Dataset records: Begin

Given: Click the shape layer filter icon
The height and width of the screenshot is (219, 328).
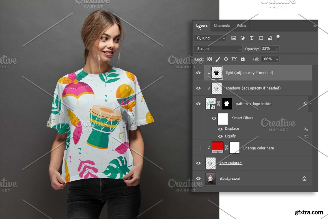Looking at the screenshot, I should click(x=261, y=38).
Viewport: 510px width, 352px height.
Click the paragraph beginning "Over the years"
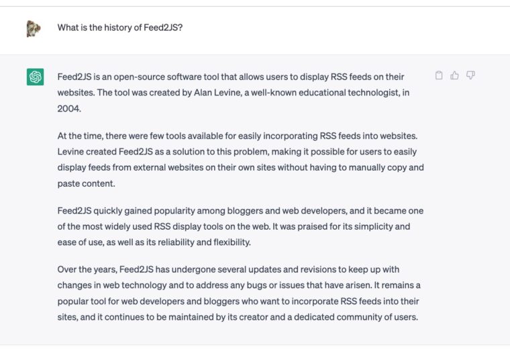239,294
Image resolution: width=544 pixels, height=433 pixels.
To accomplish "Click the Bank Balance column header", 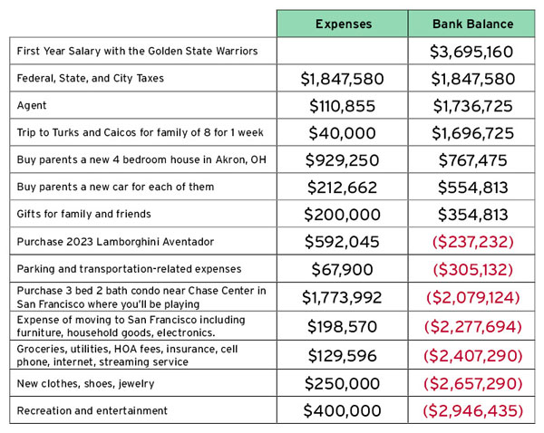I will point(471,24).
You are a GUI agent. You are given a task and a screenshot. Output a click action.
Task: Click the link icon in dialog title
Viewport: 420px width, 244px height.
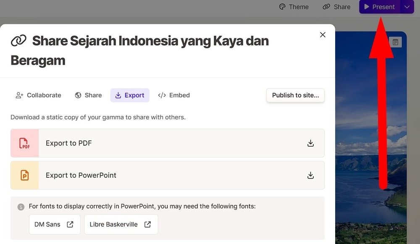pos(18,41)
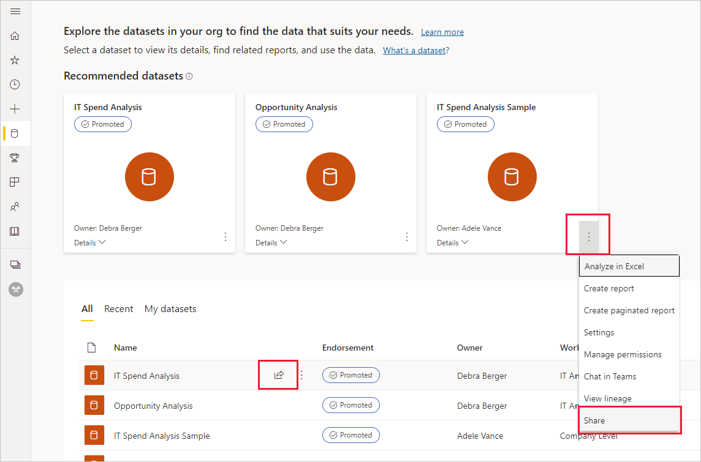Click the Promoted badge on IT Spend Analysis Sample
Viewport: 701px width, 462px height.
click(x=465, y=124)
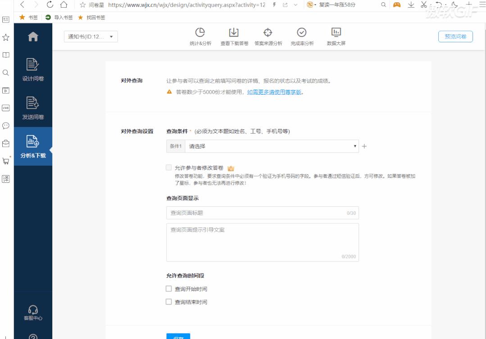Click the 查看下载答卷 download icon
486x339 pixels.
coord(233,32)
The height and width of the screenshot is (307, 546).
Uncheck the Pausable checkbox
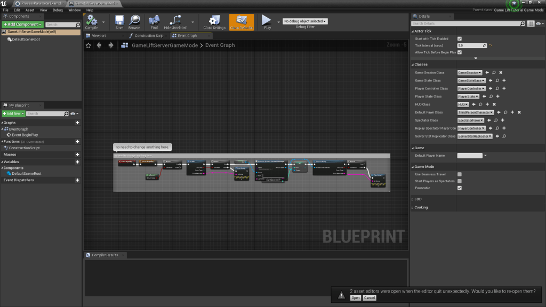click(x=460, y=188)
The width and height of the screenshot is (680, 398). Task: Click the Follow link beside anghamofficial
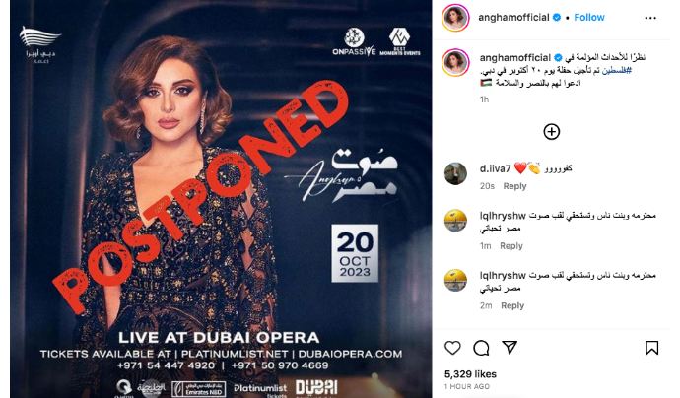(x=589, y=18)
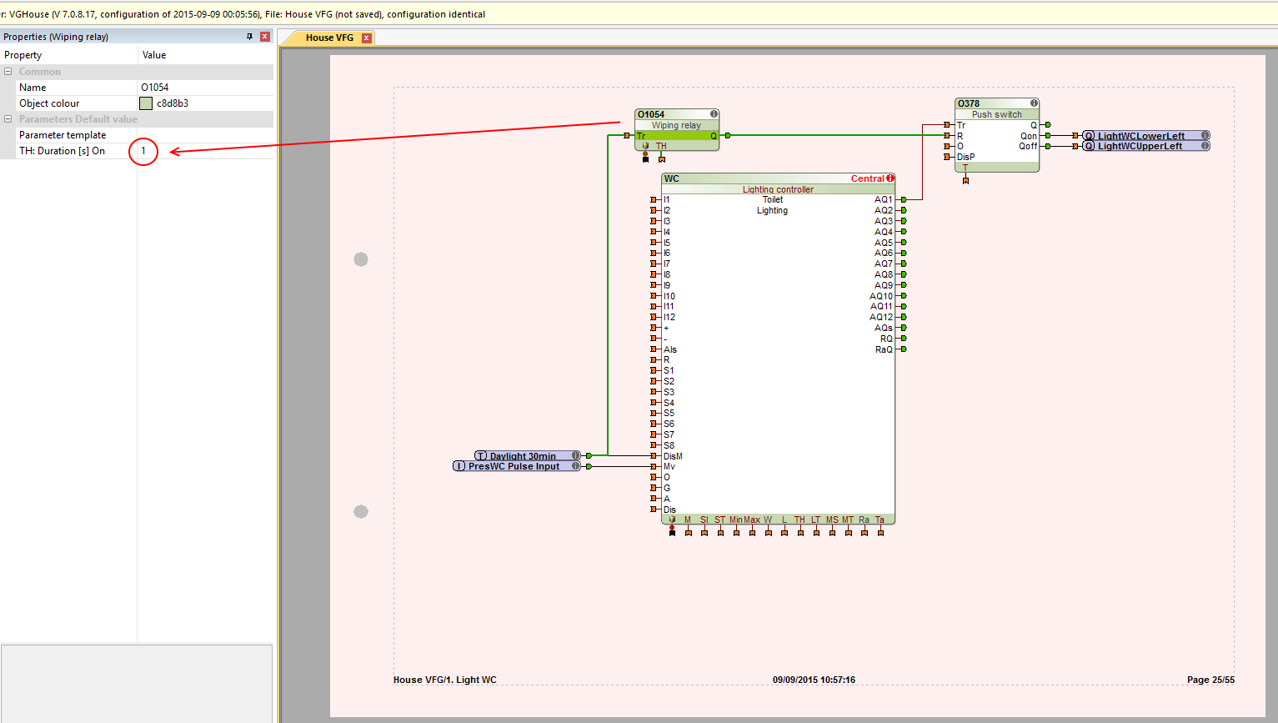Click the info icon on the O378 Push switch
The image size is (1278, 723).
1034,103
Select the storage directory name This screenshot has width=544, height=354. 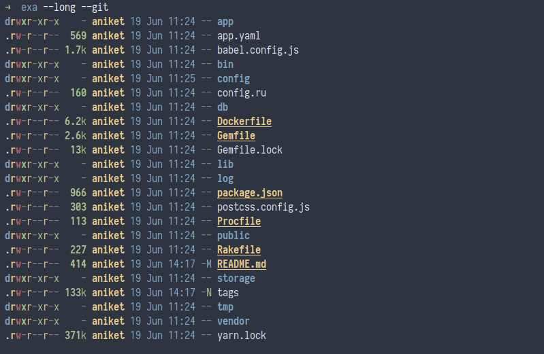(236, 279)
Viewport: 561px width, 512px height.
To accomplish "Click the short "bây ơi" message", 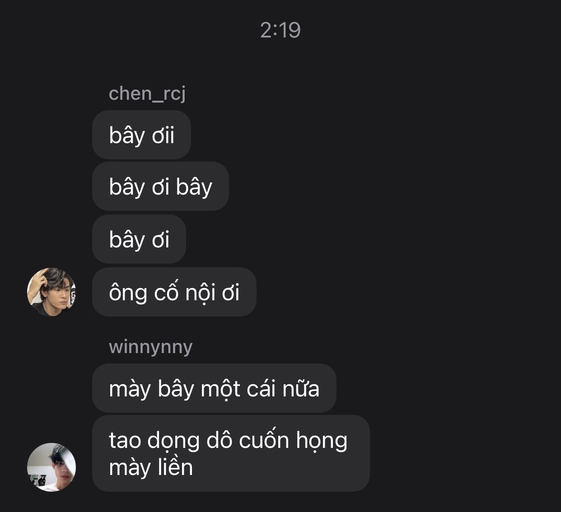I will 139,239.
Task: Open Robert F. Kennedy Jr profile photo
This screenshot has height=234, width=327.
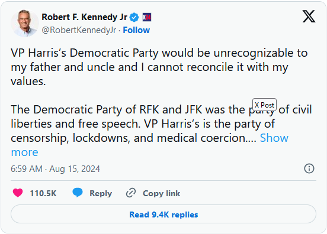Action: (x=25, y=23)
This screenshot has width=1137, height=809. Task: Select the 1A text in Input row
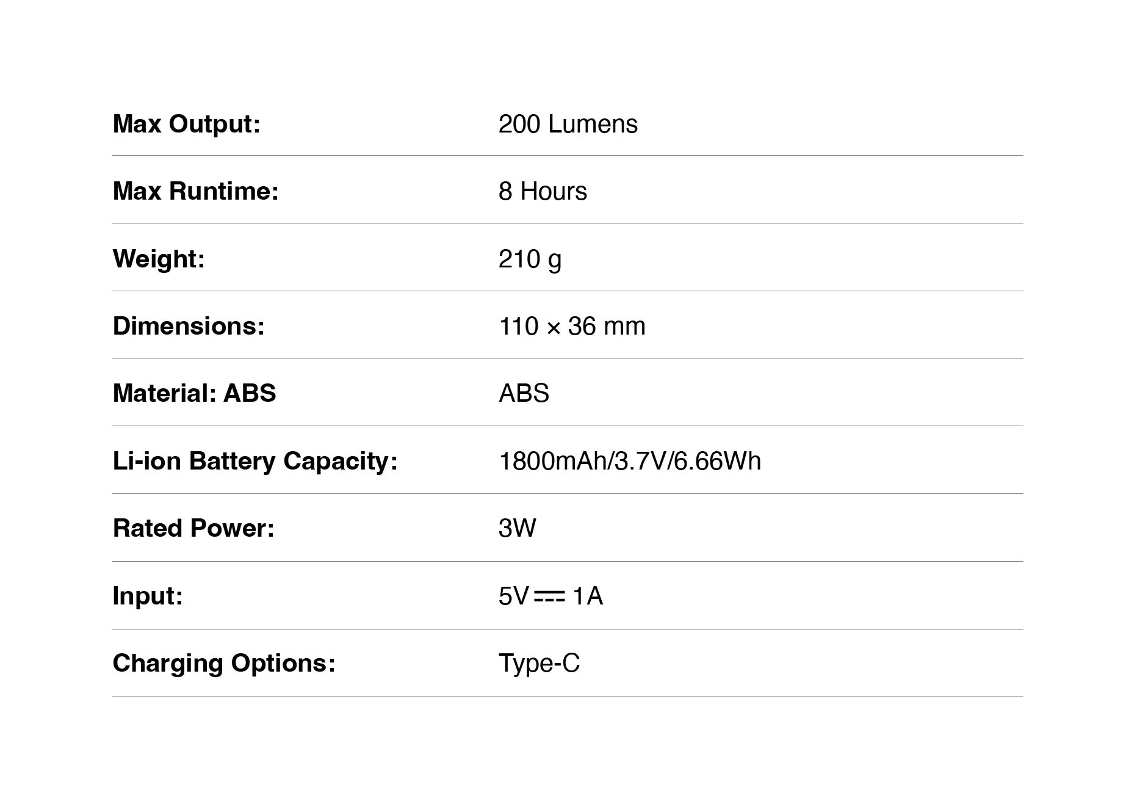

Dataset records: End

→ Exercise aim: The expected output is the lines from the line that contains "This screenshot has height=234, width=327." through the last line of the material, reproduced exactly, with both ends present and pictures absent.

→ Finished exercise:
This screenshot has height=234, width=327.
Action: (x=25, y=23)
This screenshot has width=1137, height=809. Task: Select the 1A text in Input row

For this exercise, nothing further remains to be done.